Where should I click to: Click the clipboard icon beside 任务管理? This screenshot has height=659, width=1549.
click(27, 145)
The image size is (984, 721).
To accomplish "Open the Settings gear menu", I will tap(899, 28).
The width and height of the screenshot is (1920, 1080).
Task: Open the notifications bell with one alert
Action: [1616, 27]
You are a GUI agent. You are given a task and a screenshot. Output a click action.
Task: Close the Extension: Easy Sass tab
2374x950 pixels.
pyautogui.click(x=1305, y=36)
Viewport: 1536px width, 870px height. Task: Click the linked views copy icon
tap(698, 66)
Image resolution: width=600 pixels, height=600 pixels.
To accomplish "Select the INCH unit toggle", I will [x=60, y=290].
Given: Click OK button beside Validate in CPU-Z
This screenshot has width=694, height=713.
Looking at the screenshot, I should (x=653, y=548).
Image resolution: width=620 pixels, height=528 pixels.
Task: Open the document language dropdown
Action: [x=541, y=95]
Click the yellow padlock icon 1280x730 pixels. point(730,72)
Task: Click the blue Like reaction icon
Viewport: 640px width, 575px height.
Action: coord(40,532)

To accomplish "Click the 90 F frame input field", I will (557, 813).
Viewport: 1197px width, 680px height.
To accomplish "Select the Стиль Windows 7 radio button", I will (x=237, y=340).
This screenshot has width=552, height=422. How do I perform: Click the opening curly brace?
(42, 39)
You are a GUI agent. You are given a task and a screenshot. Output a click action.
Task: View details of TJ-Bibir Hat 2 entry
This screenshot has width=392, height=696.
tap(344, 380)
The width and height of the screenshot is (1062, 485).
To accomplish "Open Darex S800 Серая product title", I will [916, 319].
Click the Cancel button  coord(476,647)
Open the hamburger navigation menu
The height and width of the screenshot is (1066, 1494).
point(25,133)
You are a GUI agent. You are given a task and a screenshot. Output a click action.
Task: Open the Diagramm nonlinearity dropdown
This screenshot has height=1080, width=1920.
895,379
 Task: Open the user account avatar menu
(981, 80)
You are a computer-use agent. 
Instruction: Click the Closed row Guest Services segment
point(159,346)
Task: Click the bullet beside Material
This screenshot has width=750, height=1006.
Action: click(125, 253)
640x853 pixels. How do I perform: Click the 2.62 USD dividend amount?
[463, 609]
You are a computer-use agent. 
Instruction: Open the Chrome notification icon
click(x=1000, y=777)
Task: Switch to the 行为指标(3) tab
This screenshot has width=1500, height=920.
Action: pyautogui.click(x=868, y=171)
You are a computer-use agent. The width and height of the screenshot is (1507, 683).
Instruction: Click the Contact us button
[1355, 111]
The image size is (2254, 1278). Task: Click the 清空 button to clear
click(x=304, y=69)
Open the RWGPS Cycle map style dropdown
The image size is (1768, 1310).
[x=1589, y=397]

* Given exercise: Copy all of the entries above line for line, with no changes.

* Output below:
Where should I click to: Click the clipboard icon beside 任务管理? This screenshot has height=659, width=1549.
click(27, 145)
The image size is (984, 721).
To accomplish "Open the Settings gear menu", I will tap(899, 28).
The width and height of the screenshot is (1920, 1080).
Task: Open the notifications bell with one alert
Action: [1616, 27]
You are a GUI agent. You are given a task and a screenshot. Output a click action.
Task: Close the Extension: Easy Sass tab
2374x950 pixels.
pyautogui.click(x=1305, y=36)
Viewport: 1536px width, 870px height. Task: Click the linked views copy icon
tap(698, 66)
Image resolution: width=600 pixels, height=600 pixels.
To accomplish "Select the INCH unit toggle", I will [x=60, y=290].
Given: Click OK button beside Validate in CPU-Z
This screenshot has width=694, height=713.
Looking at the screenshot, I should (x=653, y=548).
Image resolution: width=620 pixels, height=528 pixels.
Task: Open the document language dropdown
Action: [x=541, y=95]
Click the yellow padlock icon 1280x730 pixels. point(730,72)
Task: Click the blue Like reaction icon
Viewport: 640px width, 575px height.
Action: coord(40,532)

To accomplish "Click the 90 F frame input field", I will (557, 813).
Viewport: 1197px width, 680px height.
To accomplish "Select the Стиль Windows 7 radio button", I will (x=237, y=340).
This screenshot has width=552, height=422. How do I perform: Click the opening curly brace?
(42, 39)
You are a GUI agent. You are given a task and a screenshot. Output a click action.
Task: View details of TJ-Bibir Hat 2 entry
This screenshot has width=392, height=696.
tap(344, 380)
The width and height of the screenshot is (1062, 485).
To accomplish "Open Darex S800 Серая product title", I will [916, 319].
Click the Cancel button  coord(476,647)
Open the hamburger navigation menu
The height and width of the screenshot is (1066, 1494).
point(25,133)
You are a GUI agent. You are given a task and a screenshot. Output a click action.
Task: Open the Diagramm nonlinearity dropdown
This screenshot has height=1080, width=1920.
895,379
 Task: Open the user account avatar menu
(981, 80)
You are a computer-use agent. 
Instruction: Click the Closed row Guest Services segment
point(159,346)
Task: Click the bullet beside Material
This screenshot has width=750, height=1006.
Action: click(125, 253)
640x853 pixels. How do I perform: Click the 2.62 USD dividend amount?
[463, 609]
You are a computer-use agent. 
Instruction: Open the Chrome notification icon
click(x=1000, y=777)
Task: Switch to the 行为指标(3) tab
This screenshot has width=1500, height=920.
Action: pyautogui.click(x=868, y=171)
You are a computer-use agent. The width and height of the screenshot is (1507, 683).
Instruction: Click the Contact us button
[1355, 111]
The image size is (2254, 1278). Task: Click the 清空 button to clear
click(x=304, y=69)
Open the RWGPS Cycle map style dropdown
The image size is (1768, 1310).
[x=1589, y=397]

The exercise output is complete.